Back in school, I’d never realized that Jeremy and I were born on the same day. If we’d been friends or teammates, perhaps sharing a birthday would have bound us together. Jeremy’s entire life was now and would be forever within those four walls, breathing through a tube, eating through a tube, shitting and pissing through tubes, watching kids climb the hill towards the same high school that we went to, year after year after year. He was one year short of graduating. Those four walls were his prison cell, but in his mind, he could go anywhere he wanted, he could travel. I’ll bet that in his mind, the truck never flipped, and he is married his high school sweetheart, and has two sons who will grow up to play football. They have a two story house with a two car garage and a big grass yard where the kids toss the football with dad. The children run into the house without taking off their shoes and mom throws up her hands in resignation at the muddy footprints.
What Jeremy has is not a bedroom, it’s a container. The TV, posters, tubes and nurses are not real. The wife and kids, cookie cutter house and tossing a football on the grass are his real life. As I passed the hospice house for the final time on the way to the airport, and to my new life in Korea, I looked towards the windows but the curtains were closed. ‘Goodbye’, I thought. By now Jeremy has lived in my own neighborhood longer than I have. He’s been physically closer to my parents than I have in over ten years, right around the corner all this time. In the past ten years, I’ve been through various forms of hell, depression, lawsuits, alienation from family, the loss of a loved one, the humiliation and financial destruction brought on by a failed business. I’ve also experienced and continue to experience what people call ‘success’, if measured solely in the form of financial or material gain.

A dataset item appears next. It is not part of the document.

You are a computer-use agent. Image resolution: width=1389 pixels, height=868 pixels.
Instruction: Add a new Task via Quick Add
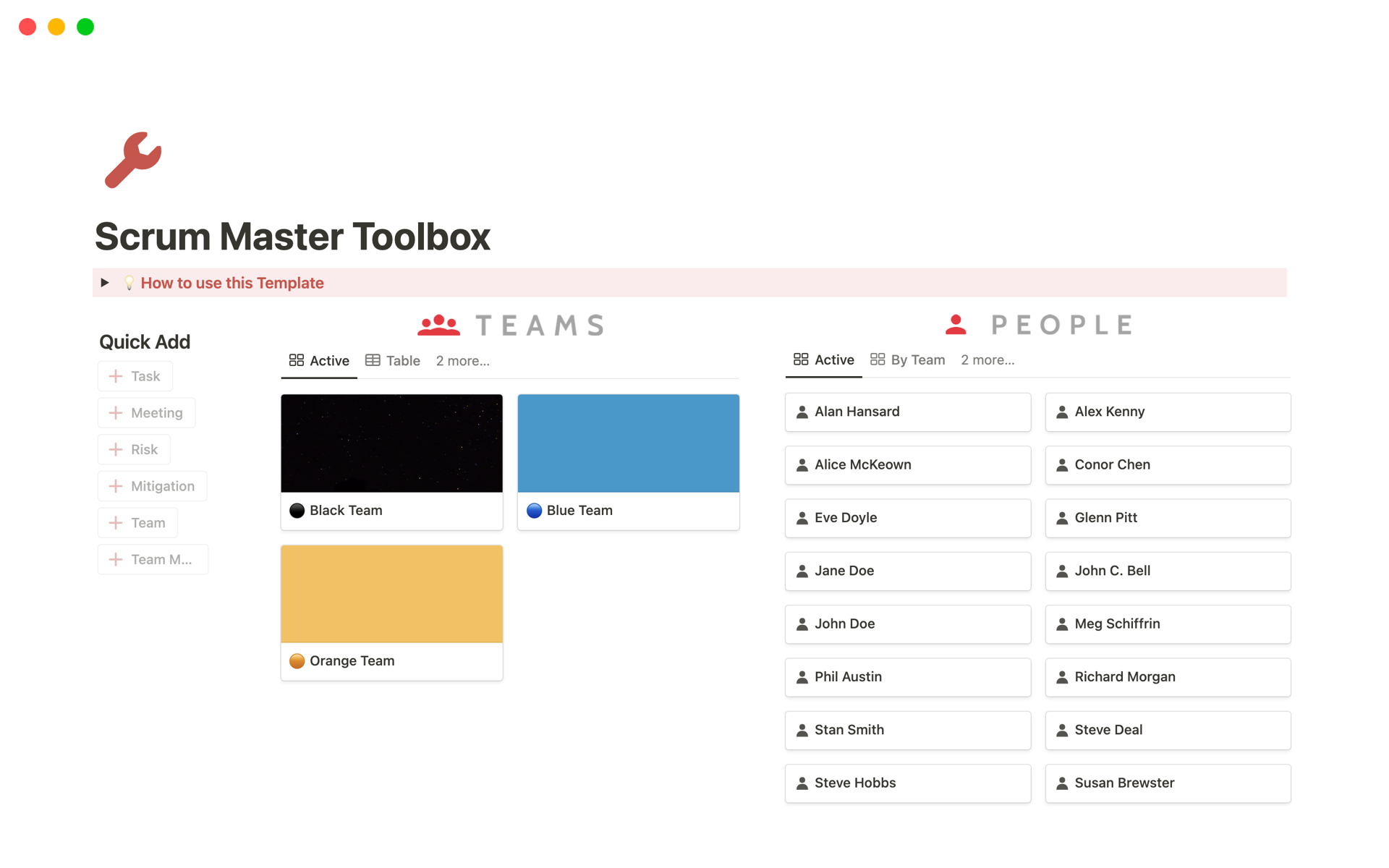pyautogui.click(x=135, y=376)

But I also dream. What is reality, really? In my dreams I’m walking on the beach, like I used to as a kid. Everything that I hate and everything that drags me down fades away and the only immediate sensation I have is hot sand between my toes. Thoughts of having a one man charcoal party inside my car with the windows taped up momentarily vanish. No, I’m walking and walking towards the horizon with a bottle of water in my hand, the sea is to my right and the sandy cliffs to my left. I drink water from the water bottle until it is empty and I keep walking. The wind is blowing, the waves are crashing, and seaweed washes up on shore. The sand reflects the sun’s heat which rises in waves off in the distance. I can smell the seaweed and I can hear the seagulls.

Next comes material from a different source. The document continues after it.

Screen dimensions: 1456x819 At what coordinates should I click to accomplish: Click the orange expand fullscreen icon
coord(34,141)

Every once in a while, Jeremy’s nurse will be distracted, or stressed out, and she will re-insert his feeding tube or catheter tube the wrong way or with too much pressure and this will stir Jeremy enough to drag him out of his front yard, away from his wife and kids and back into the little four walled prison his body inhabits, with the Filipina nurse, and the table surfaces that smell like disinfectant and the TV that is always on the same channel. He will look out the window and see kids with backpacks walking towards our old high school. It looks like it might rain. The kids look smaller than usual with their giant backpacks. Freshmen on the way to high school for the first time. His nurse will come back into the room and re-adjust his piss tube so that Jeremy can breathe a sigh of relief and go back to sunshine and tossing the football with his two sons out on the grass while his wife bakes bread in the kitchen with the windows open, like she always does.